02 June 2011

Small



.
B
readcrumbs is 36 weeks today.





He weighed 2506 grams yesterday while an average should read 2622 grams. Yes I know, he is like an insignificant 5% lighter, but did I mention he used to be 2 weeks heavier all along until a fortnight ago? I've finally understood why some moms are upset over their 'smaller' kid, while I thought their worry is unfounded if the child is totally healthy. I think I'm getting it now.



But I wouldn't use the word on Breadcrumbs - small. For he could be smaller than how the scanner has measured him. He could be even smaller than the rightful figures by the time he arrives. But so what if he's small. His size doesn't represent what I am capable of or what's short of me. It's pointless to judge. You have no idea how big he is to me.

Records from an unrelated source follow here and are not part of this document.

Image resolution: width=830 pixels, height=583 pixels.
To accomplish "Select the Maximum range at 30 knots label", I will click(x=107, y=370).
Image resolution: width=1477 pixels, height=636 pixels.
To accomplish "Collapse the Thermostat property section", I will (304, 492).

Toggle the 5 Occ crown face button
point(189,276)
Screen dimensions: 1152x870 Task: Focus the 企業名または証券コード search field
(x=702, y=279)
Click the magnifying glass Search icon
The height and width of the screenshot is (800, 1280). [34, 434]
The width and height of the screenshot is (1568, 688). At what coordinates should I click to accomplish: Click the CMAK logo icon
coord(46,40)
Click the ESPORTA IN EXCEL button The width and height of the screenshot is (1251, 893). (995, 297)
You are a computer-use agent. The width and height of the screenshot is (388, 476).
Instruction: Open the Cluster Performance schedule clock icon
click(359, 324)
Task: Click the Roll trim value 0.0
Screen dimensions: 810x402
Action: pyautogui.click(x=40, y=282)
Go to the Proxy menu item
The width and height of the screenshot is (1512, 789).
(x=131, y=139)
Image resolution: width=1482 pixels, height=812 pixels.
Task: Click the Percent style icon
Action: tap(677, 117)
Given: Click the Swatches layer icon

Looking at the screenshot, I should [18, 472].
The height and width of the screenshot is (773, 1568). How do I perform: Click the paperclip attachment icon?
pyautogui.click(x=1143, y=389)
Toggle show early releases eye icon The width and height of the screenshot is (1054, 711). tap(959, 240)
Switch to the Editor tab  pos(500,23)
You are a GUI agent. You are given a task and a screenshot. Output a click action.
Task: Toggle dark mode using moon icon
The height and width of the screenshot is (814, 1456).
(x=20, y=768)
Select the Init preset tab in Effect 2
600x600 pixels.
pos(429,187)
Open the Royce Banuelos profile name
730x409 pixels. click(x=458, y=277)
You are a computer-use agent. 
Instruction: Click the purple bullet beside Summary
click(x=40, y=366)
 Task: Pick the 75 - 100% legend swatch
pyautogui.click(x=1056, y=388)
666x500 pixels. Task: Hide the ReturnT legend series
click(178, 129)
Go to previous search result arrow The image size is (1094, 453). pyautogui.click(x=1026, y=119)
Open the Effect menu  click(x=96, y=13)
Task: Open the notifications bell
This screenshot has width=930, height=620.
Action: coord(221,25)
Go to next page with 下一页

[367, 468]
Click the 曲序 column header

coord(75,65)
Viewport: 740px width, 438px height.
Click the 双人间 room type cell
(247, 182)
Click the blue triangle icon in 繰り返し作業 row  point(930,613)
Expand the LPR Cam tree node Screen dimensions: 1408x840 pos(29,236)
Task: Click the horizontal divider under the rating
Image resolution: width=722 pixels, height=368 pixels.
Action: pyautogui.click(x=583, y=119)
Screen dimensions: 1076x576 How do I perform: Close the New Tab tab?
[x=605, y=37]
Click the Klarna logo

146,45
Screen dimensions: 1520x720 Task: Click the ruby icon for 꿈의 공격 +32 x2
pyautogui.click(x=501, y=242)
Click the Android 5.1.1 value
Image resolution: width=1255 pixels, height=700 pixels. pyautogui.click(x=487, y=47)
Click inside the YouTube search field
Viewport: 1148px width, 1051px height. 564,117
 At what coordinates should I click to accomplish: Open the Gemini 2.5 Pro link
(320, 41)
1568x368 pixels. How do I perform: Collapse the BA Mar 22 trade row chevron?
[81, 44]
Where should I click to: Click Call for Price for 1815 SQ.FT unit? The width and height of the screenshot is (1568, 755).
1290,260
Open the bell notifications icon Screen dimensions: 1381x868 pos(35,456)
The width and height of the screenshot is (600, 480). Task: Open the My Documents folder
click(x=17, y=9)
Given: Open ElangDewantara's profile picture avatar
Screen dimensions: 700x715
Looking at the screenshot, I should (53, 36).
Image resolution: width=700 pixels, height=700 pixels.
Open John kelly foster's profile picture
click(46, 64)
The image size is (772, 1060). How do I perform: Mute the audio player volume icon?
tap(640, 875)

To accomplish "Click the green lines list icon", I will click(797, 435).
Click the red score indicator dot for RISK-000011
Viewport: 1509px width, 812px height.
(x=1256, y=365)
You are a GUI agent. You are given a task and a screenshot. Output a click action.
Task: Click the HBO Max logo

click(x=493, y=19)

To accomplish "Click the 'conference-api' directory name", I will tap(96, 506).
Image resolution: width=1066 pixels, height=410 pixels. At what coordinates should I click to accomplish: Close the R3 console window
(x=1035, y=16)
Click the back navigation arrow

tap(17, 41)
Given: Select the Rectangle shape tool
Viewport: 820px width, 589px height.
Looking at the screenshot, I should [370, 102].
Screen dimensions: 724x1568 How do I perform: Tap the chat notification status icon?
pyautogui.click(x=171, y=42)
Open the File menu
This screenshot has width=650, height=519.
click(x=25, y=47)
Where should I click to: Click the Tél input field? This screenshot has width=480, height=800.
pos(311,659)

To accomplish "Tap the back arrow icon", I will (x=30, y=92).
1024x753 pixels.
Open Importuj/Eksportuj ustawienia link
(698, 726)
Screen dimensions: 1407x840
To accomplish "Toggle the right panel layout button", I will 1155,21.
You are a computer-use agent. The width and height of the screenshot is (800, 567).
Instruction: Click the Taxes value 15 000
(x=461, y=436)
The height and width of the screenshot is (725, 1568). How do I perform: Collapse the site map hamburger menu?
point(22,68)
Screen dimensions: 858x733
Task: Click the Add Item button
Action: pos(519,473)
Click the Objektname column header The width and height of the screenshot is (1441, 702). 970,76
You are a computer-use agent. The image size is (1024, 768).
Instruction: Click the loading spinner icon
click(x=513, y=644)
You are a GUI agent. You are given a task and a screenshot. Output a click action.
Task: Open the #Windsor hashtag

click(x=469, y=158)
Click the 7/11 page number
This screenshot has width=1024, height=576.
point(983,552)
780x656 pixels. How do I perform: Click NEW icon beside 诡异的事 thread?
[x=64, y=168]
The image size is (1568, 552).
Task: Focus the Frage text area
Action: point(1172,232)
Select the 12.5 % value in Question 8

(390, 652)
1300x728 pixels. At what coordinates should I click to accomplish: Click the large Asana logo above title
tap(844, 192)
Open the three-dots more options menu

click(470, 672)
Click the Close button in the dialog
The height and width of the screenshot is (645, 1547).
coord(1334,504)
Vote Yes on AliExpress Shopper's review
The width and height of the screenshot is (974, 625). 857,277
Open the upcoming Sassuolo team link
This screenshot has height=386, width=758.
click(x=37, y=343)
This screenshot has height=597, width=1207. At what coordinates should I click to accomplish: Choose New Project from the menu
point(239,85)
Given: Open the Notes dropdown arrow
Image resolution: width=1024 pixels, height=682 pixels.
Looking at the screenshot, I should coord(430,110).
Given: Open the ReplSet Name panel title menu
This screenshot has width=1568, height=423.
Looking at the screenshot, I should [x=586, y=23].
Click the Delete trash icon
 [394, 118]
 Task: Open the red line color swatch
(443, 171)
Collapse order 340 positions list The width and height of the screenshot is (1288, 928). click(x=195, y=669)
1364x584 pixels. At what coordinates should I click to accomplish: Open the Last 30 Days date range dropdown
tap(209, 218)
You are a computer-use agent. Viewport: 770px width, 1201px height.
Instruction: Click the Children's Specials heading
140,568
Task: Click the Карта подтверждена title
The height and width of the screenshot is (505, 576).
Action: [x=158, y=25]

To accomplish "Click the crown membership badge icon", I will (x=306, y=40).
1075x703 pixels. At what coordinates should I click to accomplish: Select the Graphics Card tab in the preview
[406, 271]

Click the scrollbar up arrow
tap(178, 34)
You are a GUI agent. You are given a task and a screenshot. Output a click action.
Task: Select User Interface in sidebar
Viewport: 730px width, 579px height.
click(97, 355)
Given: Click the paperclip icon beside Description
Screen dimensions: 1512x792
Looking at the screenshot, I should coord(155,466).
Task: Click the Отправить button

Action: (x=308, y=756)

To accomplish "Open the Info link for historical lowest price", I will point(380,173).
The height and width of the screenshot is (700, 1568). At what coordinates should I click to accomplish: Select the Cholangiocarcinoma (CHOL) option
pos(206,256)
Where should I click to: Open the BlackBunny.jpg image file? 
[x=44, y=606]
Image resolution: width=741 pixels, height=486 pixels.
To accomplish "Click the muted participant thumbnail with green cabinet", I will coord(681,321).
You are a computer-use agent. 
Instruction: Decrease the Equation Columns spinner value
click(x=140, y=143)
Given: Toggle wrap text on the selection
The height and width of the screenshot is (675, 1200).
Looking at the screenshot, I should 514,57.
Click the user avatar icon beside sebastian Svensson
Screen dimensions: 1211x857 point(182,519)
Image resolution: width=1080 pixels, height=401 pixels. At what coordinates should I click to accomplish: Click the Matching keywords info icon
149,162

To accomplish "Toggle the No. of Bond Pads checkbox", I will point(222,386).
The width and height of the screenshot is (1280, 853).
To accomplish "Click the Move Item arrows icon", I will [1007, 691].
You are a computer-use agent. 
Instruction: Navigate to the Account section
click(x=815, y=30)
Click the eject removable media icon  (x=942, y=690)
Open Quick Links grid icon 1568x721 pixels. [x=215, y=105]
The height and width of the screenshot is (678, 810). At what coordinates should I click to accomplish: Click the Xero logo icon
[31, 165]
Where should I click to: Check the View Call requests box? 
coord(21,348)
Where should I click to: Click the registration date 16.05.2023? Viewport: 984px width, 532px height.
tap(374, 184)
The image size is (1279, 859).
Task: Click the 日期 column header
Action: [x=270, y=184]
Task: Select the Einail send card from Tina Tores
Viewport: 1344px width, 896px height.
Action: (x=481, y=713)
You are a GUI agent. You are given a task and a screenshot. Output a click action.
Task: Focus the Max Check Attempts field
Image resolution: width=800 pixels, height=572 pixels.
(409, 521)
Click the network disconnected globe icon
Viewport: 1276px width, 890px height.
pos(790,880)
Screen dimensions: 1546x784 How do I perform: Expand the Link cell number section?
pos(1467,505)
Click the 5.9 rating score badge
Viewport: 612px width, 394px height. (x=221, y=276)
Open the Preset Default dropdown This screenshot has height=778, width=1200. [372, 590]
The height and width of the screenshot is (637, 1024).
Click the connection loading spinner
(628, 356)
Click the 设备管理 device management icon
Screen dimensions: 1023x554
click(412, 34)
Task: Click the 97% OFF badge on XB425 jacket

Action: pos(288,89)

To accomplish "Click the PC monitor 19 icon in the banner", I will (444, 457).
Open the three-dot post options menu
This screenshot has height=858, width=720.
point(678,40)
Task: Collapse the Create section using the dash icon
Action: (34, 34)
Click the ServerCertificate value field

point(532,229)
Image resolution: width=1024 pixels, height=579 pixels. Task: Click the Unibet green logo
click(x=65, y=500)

If there should be anyone small, it's me. It's the weakling in me who cowers at the slightest threat, surrenders to pressure, recoils at hindrance, and owns mistakes which are not mine. When things go bad, I'll look just as bad, because I'm the one bad. I get the biggest slice of blame for everything, it's so easy to associate me with every shit that happens. Because I will never talk back, and you can spin whatever stories behind and you think nobody will know.




Yes. I'm small. Because you've damned me this small. I'm 36, but I'm terrorised like a 5 year old over and over again. Quite simply, am I not nurtured this mentally small and weak, so that you can play big and powerful.




But a closure will come. Those baggages you've fastened on my soul, God will break the hot shackles and help me move on. If there's really a thing like a curse, let it end with me, for I think I've paid and pained enough. With the birth of my own child, I want a rebirth within myself. I want to and I will find my own footing in parenthood. It may be a formula unbeknownst to me, but you can dream on if you think I'll be left to use excruciation that you've been excercising on me so conveniently. My child doesn't deserve it. In the first place, nobody deserves it.




I want to defy the word 'small'. Or I'd like to show you that the microscopic me can make it to the shore that you've been detering me from, because you've never made it there yourself. Make me small, YES! you can shatter my legs but you can never break me. Like it or not, I will grow bigger, stronger, for my child. It will never be like what's between us.



4 comments:

Molly the Airedale said...

Our mom always said that she felt extremely over-protective when our sissy was growing inside her belly and it's amazing how much love you have for them even before they are born!

Love ya lots
Maggie and Mitch

bp said...

*HUGS* dearie!!! Always always know how BIG you are to our Heavenly Father, He has your name written on His palm!

And amen to the wonderful new chapter just around the corner, when with Him who makes all things new, and by His grace day by day, His love in you will be far bigger than ever!

I have no doubt u will be the best mommy ever to Breadcrumbs :)

Btw, my two boys were 8lb n 8lb 6oz when they were born, bigger than what the gynae had estimated. So yah, u will find out on THE HAPPY DAY itself!

Be so so blessed by your BIG BUNDLE OF JOY, and continue to be the HUGE BLESSING u r to me and so many others who love u! I know I'm not the only one behind u, cheering u on! Jiayou!!!

stay-at-home mum said...

Dont worry about being small. I was small all my life (my mom almost had a miscarriage at 6 months) but NOT anymore, and the funny thing, all my babies were BIG. Apart from D, most people never guessed i was 9 months preggers when I was due coz I was small, coz my babies were nicely nestled in the back (giving me a bad backache) and came out bigger than the average newborn!! Even lil D was BIG for a pre-term baby! From tiny acorns grow giant oaks. And I know you are a BIG friend, thats all that matters :D

Mrs Mac said...

Oh Stardust, I used to bend and tremble and not be able to defend myself, let alone anyone else! But since mum has needed me a strength has come to the fore that sometimes surprises even me. I have been in situations, for example when I had to really fight to get care for her in hospital, and I was so forceful, so assertive, but it was like listening to someone else speaking, not me, not me at all. I don't know where it came from, it was like something in my head had turned a page.

So it will be, I bet, with breadcrumb; once you have someone to defend, your strength comes.

And stop blaming yourself for things that go wrong, and calling yourself bad words! Words are powerful! Tell yourself good words and build yourself up! Soon a page will turn and you will start a brand new chapter, as a mother. How amazing!